Basically, I have sixteen Rx/Tx lines that I want to expose to the Linux kernel as /dev/ttyS0, /dev/ttyS1, /dev/ttyS2, ... , /dev/ttyS15
Here's some similar hardware that I want to re-create:
What is the best way to go about doing this?
Many thanks in advance,
04-13-2013 12:21 AM
That should be fairly simple - just use an FPGA with a PCIe transciever (e.g. the XC6SLX25T) and a bunch of appropriate level translators so that you can comply with the RS-232 voltage standard.
The only mildly complex bit will be the HDL and Linux driver.
04-13-2013 03:16 AM
Many thanks for your very helpful reply.
I'm glad to hear this is "fairly simple" (to you maybe!) I'm very inexperienced with FPGA design.
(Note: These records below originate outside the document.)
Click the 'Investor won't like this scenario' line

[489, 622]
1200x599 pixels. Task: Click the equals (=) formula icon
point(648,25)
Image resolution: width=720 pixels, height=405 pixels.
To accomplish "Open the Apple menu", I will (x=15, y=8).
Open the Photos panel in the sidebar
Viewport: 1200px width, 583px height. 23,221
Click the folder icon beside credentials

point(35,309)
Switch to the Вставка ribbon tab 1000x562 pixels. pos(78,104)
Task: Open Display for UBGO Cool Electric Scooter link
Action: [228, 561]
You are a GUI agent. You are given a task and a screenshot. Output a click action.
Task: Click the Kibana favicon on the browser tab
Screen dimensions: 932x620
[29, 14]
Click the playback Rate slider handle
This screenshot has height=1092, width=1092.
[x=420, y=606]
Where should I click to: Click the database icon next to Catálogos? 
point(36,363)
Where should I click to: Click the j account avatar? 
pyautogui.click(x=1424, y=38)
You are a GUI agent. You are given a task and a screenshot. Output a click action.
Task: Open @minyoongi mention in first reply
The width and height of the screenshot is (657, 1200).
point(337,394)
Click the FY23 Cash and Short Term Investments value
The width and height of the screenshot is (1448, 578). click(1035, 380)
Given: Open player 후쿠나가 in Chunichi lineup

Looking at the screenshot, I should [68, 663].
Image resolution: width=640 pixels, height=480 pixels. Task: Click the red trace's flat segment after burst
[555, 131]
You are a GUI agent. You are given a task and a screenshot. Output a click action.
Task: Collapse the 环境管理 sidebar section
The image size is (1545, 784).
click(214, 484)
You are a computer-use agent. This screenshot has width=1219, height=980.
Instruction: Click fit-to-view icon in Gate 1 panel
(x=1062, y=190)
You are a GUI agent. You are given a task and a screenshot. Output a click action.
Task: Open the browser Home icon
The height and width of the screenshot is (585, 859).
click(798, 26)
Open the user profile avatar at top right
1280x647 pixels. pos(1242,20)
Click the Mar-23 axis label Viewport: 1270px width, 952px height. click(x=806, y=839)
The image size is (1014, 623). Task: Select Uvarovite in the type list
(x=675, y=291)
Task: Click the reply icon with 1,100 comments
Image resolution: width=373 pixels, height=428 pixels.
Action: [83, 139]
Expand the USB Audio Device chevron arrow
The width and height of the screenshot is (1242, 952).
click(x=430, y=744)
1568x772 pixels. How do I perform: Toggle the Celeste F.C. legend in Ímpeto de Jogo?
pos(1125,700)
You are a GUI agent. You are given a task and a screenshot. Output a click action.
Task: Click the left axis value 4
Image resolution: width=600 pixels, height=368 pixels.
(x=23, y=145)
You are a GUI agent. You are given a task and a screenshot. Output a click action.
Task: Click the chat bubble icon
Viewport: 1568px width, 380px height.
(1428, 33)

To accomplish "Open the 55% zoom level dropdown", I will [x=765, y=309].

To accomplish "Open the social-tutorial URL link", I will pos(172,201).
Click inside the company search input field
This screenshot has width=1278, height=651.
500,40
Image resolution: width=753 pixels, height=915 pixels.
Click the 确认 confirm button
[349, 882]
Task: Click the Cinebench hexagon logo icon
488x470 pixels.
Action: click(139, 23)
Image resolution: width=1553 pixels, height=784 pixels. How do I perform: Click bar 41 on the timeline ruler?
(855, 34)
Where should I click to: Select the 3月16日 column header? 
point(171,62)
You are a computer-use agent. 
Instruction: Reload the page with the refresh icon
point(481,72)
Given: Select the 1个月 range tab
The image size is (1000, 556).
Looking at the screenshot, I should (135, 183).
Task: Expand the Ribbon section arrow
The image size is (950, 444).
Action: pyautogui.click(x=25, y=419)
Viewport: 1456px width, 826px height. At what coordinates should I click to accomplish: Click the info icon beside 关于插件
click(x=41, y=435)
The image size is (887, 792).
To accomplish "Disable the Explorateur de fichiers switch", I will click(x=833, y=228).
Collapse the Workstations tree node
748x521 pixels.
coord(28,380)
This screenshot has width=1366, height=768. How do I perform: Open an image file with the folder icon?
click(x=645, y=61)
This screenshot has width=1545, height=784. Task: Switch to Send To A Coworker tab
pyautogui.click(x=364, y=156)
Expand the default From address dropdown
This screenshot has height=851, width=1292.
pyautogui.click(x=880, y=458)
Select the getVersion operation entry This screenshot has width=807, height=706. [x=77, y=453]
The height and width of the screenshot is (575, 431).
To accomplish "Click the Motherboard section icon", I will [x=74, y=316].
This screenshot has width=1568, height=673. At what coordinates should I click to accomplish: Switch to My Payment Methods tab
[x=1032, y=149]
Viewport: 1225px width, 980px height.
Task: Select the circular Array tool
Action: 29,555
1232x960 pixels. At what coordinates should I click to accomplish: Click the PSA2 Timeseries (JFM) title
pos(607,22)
I'm going to buy a PCI-e board. I only have a Digilent Altys Spartan 6 board (no PCI-e). Do you think this one would be suitable? http://www.mesanet.com/fpgacardinfo.html (Search for 6I25)
I understand I'll have 16 Tx pins and 16 Rx pins going into my FPGA (9600 baud). Then I'll have the PCI-e interface pins and I'm guessing I'll only need to use one transmit lane (i.e. PCI-e x1). I think I can do this bit.
However, I don't really have any idea how to present these Rx/Tx lines to the Linux kernel. I was wondering if you knew where I might start my research? For every one of my PCI-e boards plugged into the motherboard, 16 new /dev/ttySx's should appear.
I will eventually have a 46U cabinet full of these PCI-e cards (http://www.magma.com/expressbox-16-basic -- 16 PCI-e cards in each 4U), so I need to get it right!
Many thanks again,
04-15-2013 09:32 PM
Yes, that Mesa board looks okay and it's pretty inexpensive.
Have a look at the Linux kernel source to see if there are any existing drivers for PCI-e serial cards. I'm sure there are some!
04-15-2013 09:53 PM
Just one thing to be aware of, it looks like the FPGA on the 6I25 is a Spartan-6 LX-9 in a QFP package. That doesn't have a PCIe interface built-in, so presumably there is a interface chip of some sort (PCIe to PCI converter?) connecting to the PCIe.
It shouldn't stop you from doing what you need, but obviously you'll need to take it into account - e.g., will the bridge chip be flexible enough to allow you to emulate standard 16550 UARTs with standard kernel drivers or will you need to do something custom on the kernel side.
04-15-2013 09:57 PM
Good point - according to the manual there is some sort of PCIe-PCI bridge. If I were designing your product I'd be inclined to just use Spartan-6 with the PCIe interface (the bridge will introduct other complications).
For development I'd just get something like the Xilinx SP605. It's not too expensive, relatively, and it has plenty of other goodies.